How we think of schools is influenced by our experiences. But they may not reflect what is happening now.
From time to time the Guardian newspaper runs a “Secret Teacher” column in which an anonymous teacher writes of what life in school is really like at the moment.
One article in the series comes from a school that is obsessed by the image it presents. It is portrayed rather like a retailer with a gleaming shopfront showing beautifully presented goods while out back illegal immigrants are forced to work 18 hours a day for 10% of the minimum wage producing fifth rate products that bear no relation to what’s shown in the display window.
Here’s a short extract from the piece…
“I’ve witnessed pupils’ work ripped up in front of their eyes, and criticised in front of the whole school. Teachers are warned to keep students well away from learning resources, should they end up looking worn for the visitors. Staff have even been asked to impersonate children’s work. Much like a show home, most of what you see is there for exhibition.
“While the continual demand to keep up appearances adds strain to an already unmanageable workload, a bigger concern of mine is the ways in which it affects pupils. The word “perfect” is thrown around like a motto. Perfect presentation, perfect results, perfect appearance. Staff or student, if you don’t live up to the label, giving your best effort simply doesn’t cut it.”
And to be clear this is not an isolated case. While many others have presented similar tales of appearances which hoodwink parents and inspectors alike, there are also tales of schools in which teachers aid and abet cheating in public exams to get grades up, while other schools are increasingly run by teaching assistants rather than fully qualified and experienced teachers. It’s an ideal way of saving money.
Obviously this isn’t the full picture. But that is part of the problem - no one knows what the full picture is because once the people inside the system start using the system for their own ends, no one can be sure what is really going on.
Or as one ex-colleague said to me, “In the old days we all used to have a suspicion about the activities of a teacher or two who seemed to befriend certain pupils too much for it to be utterly innocent, but if we ever reported it, we were told not to be so stupid, and threatened with removal if we made our concerns public. Now we have a different problem, but once again no one knows how to speak up.”
For those of us who look at education from the outside there is another level to this issue, for our perception of schools is always formed primarily by our own experiences as pupils and students, and for some of us, as teachers and maybe inspectors. None of us thus have a chance to get an overview of what is really going on because at each level false information is being presented as fact.
In 2012 Ofsted finally admitted after years of pressure so to do, that it had done no quality control checks over its inspectors, who were employed by private external companies known as Regional Inspection Service Providers. It admitted that many inspectors (including lead inspectors) – were not qualified teachers and many had no experience of working with children at any level at all!!!

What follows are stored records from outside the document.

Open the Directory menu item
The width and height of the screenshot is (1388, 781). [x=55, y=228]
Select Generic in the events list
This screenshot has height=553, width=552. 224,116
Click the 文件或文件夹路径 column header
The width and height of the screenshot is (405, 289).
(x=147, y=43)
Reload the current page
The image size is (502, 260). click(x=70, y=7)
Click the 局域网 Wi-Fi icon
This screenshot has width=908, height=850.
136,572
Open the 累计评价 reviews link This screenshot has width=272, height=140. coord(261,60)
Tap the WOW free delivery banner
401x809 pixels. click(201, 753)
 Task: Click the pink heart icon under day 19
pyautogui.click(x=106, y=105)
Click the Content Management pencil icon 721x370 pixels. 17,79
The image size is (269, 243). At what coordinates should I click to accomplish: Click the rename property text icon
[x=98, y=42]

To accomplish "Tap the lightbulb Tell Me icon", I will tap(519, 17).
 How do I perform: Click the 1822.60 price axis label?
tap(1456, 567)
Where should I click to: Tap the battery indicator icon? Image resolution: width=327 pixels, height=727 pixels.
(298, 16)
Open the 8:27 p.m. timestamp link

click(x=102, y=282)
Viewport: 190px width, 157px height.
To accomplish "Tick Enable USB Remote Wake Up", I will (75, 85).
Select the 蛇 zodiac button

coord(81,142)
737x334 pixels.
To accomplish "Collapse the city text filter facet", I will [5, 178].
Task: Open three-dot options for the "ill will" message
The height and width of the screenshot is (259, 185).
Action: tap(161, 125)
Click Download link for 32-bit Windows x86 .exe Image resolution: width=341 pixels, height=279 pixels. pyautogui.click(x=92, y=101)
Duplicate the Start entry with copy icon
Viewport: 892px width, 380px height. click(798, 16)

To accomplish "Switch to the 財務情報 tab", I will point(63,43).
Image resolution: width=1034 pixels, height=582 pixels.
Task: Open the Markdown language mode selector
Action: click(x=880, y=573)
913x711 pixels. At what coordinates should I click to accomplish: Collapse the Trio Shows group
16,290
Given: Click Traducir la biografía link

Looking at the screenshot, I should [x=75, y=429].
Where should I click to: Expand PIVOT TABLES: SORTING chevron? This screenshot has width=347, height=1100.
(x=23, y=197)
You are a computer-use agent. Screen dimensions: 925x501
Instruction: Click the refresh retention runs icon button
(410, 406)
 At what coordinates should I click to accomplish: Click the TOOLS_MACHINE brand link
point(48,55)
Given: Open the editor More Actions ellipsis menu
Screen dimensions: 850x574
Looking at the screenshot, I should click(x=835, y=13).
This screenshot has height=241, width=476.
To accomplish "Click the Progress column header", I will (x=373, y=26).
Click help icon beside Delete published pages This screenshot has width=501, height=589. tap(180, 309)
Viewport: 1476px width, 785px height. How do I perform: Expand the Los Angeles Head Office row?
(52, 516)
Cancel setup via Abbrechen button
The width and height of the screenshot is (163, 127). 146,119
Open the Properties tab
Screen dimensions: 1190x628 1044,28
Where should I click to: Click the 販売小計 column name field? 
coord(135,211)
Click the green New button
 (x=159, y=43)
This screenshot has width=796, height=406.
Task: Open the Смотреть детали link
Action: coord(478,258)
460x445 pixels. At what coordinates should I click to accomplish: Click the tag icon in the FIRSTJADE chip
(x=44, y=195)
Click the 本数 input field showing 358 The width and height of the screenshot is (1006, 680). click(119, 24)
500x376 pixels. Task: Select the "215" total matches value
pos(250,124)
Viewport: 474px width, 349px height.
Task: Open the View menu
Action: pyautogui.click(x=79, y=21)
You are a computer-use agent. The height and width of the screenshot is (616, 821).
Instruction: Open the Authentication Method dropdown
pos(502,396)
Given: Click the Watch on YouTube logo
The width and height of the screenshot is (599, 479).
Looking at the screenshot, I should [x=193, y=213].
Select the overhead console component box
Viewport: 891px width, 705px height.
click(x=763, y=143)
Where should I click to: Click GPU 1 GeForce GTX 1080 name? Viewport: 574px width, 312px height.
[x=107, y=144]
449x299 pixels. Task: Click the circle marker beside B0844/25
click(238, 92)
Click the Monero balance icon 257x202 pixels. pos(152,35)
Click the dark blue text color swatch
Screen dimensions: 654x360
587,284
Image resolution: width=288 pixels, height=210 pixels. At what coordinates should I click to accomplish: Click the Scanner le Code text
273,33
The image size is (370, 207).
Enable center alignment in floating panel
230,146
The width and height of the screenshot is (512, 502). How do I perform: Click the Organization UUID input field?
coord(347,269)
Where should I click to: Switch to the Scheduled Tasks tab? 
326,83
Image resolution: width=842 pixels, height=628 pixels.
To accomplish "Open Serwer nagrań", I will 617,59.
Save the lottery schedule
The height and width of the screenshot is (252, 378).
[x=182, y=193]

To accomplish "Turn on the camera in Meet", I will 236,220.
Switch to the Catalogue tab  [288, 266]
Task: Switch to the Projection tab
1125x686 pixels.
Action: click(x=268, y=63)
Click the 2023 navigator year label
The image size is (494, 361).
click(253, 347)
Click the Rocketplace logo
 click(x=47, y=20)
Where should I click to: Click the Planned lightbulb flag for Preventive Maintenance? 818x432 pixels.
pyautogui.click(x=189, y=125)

Such an admission would be enough to close down a private company, and quite possibly have its management jailed for fraud, but Ofsted lives by other rules and sailed on regardless, even after a second scandal revealed that a number of headteachers who were dismissed following poor Ofsted reports of their schools were now working as… yes, school inspectors.
Eventually in 2015, after years of revelations of failure, 40% of the “additional inspectors” (a curious phrase which means those who carry out the actual work of inspecting schools), were not re-hired after a contractual change. As serving headteacher and columnist on the Times Educational Supplement Geoff Barton said, “'dispensing with almost 40 per cent of inspectors on the grounds of quality is hardly an endorsement of standards.”
Effectively the private inspection companies were chucked out and (don’t say it too loudly) a substantial part of the inspection system was re-nationalised.
None of this shows that the system is broken (although it might mean just that) but it does mean that many of us who have not taught for many years and have not worked as inspectors in recent years, don’t have the clearest idea of what is going on.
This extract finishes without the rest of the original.